→ **JOB**
Please arrange every line of all the records below as a numbered list, omitting blank lines and leaving the pictures out.

┌──

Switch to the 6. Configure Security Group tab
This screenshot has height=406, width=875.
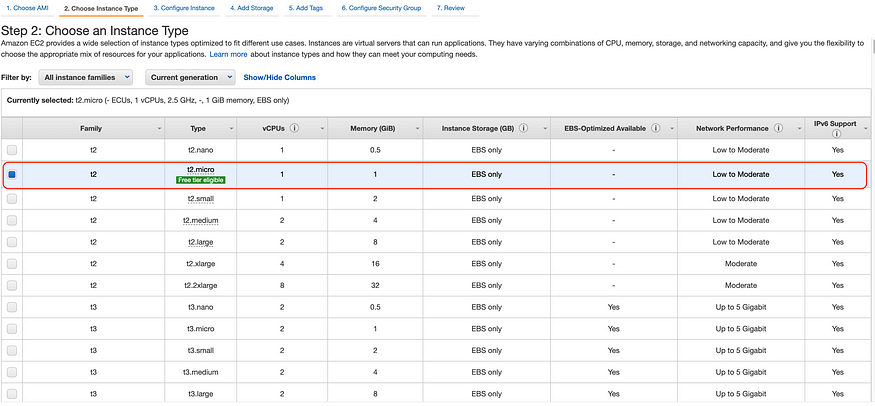[380, 8]
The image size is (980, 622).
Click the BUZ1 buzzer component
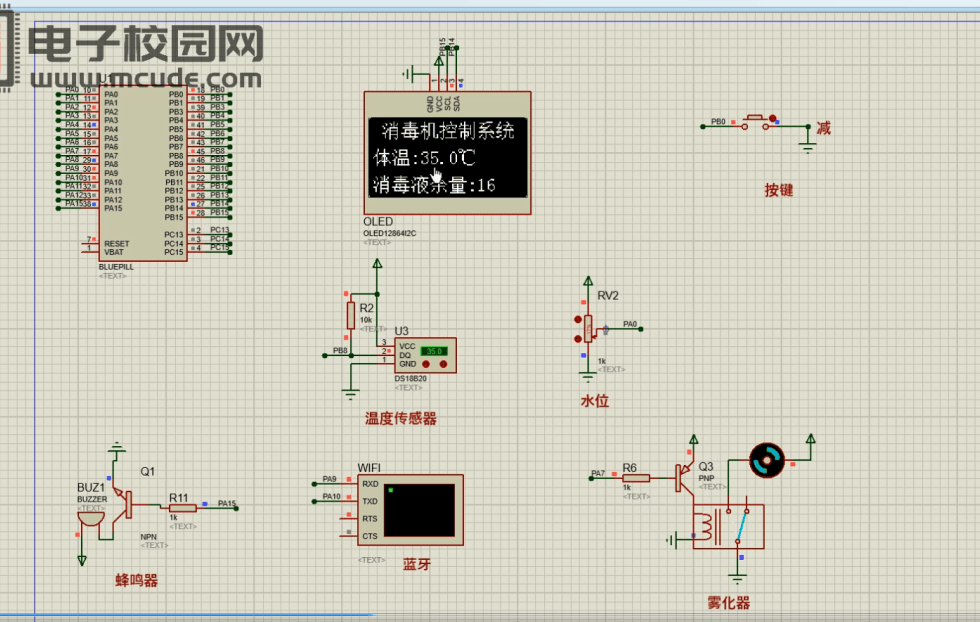(90, 518)
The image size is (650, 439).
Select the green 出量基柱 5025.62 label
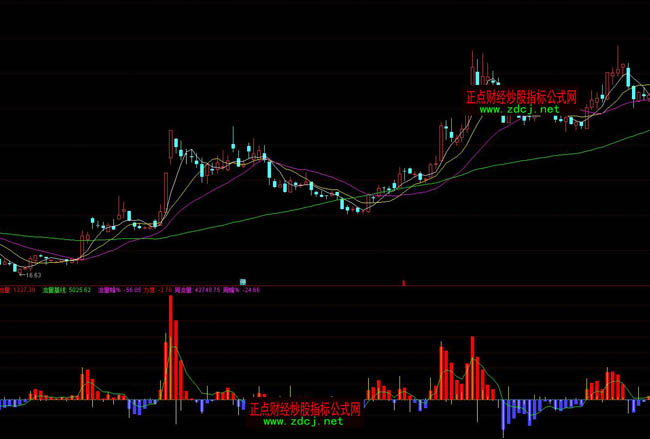(x=66, y=290)
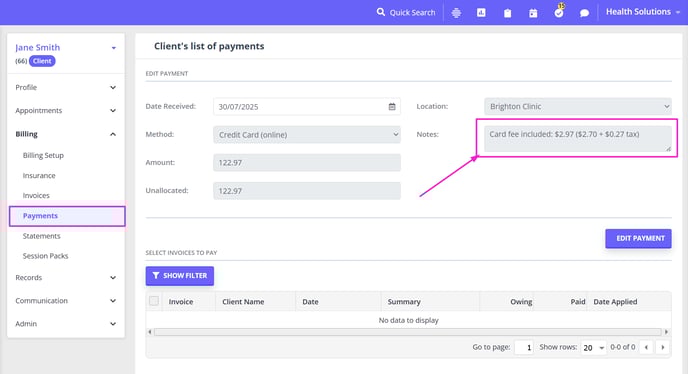This screenshot has height=374, width=688.
Task: Click the globe-like icon beside Quick Search
Action: pos(456,13)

└──

→ **ANSWER**
1. Switch to the 6. Configure Security Group tab
2. This screenshot has height=406, width=875.
3. [380, 8]
4. The image size is (980, 622).
5. Click the BUZ1 buzzer component
6. (90, 518)
7. The image size is (650, 439).
8. Select the green 出量基柱 5025.62 label
9. (x=66, y=290)
10. This screenshot has height=374, width=688.
11. Task: Click the globe-like icon beside Quick Search
12. Action: pos(456,13)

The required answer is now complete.